• What this task involves:
The records that appear below are to be restated word for word.

[Dataset entries]
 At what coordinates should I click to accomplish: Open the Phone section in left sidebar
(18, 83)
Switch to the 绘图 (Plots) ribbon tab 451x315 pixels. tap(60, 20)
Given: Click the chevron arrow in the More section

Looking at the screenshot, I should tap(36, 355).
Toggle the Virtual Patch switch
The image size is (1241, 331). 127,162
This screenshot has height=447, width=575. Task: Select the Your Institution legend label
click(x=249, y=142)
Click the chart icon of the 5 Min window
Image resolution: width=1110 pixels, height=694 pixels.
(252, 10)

• Exercise solution:
 At what coordinates should I click to accomplish: Open the Phone section in left sidebar
(18, 83)
Switch to the 绘图 (Plots) ribbon tab 451x315 pixels. tap(60, 20)
Given: Click the chevron arrow in the More section

Looking at the screenshot, I should tap(36, 355).
Toggle the Virtual Patch switch
The image size is (1241, 331). 127,162
This screenshot has height=447, width=575. Task: Select the Your Institution legend label
click(x=249, y=142)
Click the chart icon of the 5 Min window
Image resolution: width=1110 pixels, height=694 pixels.
(252, 10)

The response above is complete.